Most important divisions relevant to this policy

These are the most important divisions related to the policy “for the Paris Climate Agreement” which Janet Rice could have attended. They are weighted much more strongly than other divisions when calculating the position of Janet Rice on this policy.

Division Janet Rice Supporters vote
no votes listed

Other divisions relevant to this policy

These are less important divisions which are related to the policy “for the Paris Climate Agreement” which Janet Rice could have attended.

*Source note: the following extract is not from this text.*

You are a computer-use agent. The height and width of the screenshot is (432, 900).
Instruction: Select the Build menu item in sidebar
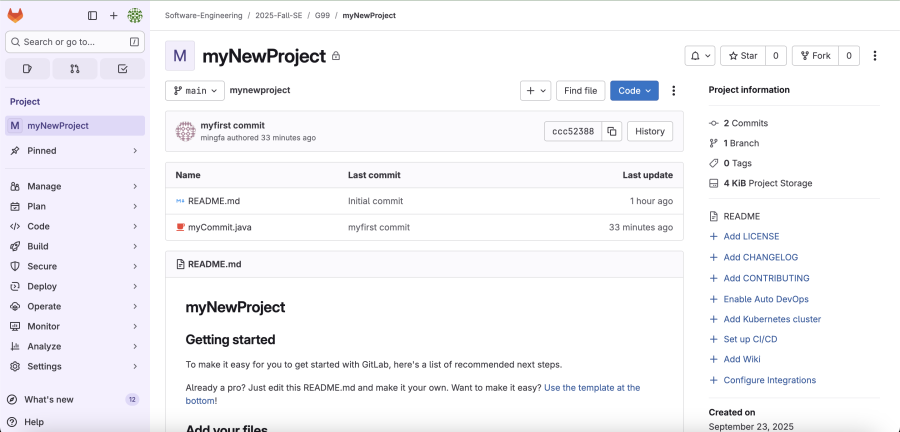point(38,246)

Division Janet Rice Supporters vote

6th Mar 2023, 6:32 PM – Senate Higher Education Support Amendment (Australia's Economic Accelerator) Bill 2022 - in Committee - Greenhouse gas emissions reduction targets

Yes Yes

8th Sep 2022, 2:07 PM – Senate Climate Change Bill 2022, Climate Change (Consequential Amendments) Bill 2022 - Third Reading - Pass the bills

Yes Yes

8th Sep 2022, 10:16 AM – Senate Climate Change Bill 2022, Climate Change (Consequential Amendments) Bill 2022 - Second Reading - Agree with bills' main idea

Yes Yes

3rd Dec 2020, 12:26 PM – Senate Motions - Paris Agreement - Kyoto carryover credits

Yes Yes

16th Oct 2019, 4:40 PM – Senate Motions - Climate Change, Petroleum Industry - No new coal, oil or gas projects

absent Yes

16th Oct 2019, 4:35 PM – Senate Motions - Climate Change - Address and adapt

absent Yes

16th Oct 2019, 4:12 PM – Senate Motions - Climate Change - Address

absent Yes

4th Dec 2018, 5:12 PM – Senate Documents - Climate Change - Withdraw from Paris Climate Accord

No No

14th Aug 2018, 3:59 PM – Senate Motions - Paris Agreement - Withdraw

No No

How "voted consistently for" is worked out

They Vote For You gives each vote a score based on whether the MP voted in agreement with the policy or not. These scores are then averaged with a weighting across all votes that the MP could have voted on relevant to the policy. The overall average score is then converted to a simple english language phrase based on the range of values it's within.

When an MP votes in agreement with a policy the vote is scored as 100%. When they vote against the policy it is scored as 0% and when they are absent it is scored half way between the two at 50%. The half way point effectively says "we don't know whether they are for or against this policy".

The overall agreement score for the policy is worked out by a weighted average of the scores for each vote. The weighting has been chosen so that the most important votes have a weighting 5 times that of the less important votes. Also, absent votes on less important votes are weighted 5 times less again to not penalise MPs for not attending the less important votes. Pressure of other work means MPs or Senators are not always available to vote – it does not always mean they've abstained.

Type of vote Agreement score (s) Weight (w) No of votes (n)
Most important votes MP voted with policy 100% 25 0
MP voted against policy 0% 25 0
MP absent 50% 25 0
Less important votes MP voted with policy 100% 5 6
MP voted against policy 0% 5 0
MP absent 50% 1 3

The final agreement score is a weighted average (weighted arithmetic mean) of the scores of the individual votes.

Average agreement score = sum(n×w×s) / sum(n×w) = 31.5 / 33 = 95%.